____ DATASET EXCERPTS

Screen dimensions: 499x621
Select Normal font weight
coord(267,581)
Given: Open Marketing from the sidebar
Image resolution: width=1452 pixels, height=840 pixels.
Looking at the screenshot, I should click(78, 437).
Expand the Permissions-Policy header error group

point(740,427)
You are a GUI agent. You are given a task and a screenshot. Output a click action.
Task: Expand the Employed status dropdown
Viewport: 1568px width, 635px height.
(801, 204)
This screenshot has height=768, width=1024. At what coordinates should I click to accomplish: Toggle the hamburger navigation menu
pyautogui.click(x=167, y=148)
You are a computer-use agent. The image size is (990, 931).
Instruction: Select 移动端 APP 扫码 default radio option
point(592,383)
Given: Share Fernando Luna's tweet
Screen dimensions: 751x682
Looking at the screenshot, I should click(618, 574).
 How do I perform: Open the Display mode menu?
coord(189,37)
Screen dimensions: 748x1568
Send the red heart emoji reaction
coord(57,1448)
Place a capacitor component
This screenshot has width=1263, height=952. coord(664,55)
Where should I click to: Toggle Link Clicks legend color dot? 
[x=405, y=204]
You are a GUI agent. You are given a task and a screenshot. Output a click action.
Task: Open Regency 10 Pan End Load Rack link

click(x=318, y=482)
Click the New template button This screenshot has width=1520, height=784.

________

### [TASK DETAILS]
What is wanted is the line containing "Task: Open Regency 10 Pan End Load Rack link" and every line after it through the last line of the entries, printed exactly.

### [ANSWER BELOW]
Task: Open Regency 10 Pan End Load Rack link

click(x=318, y=482)
Click the New template button This screenshot has width=1520, height=784.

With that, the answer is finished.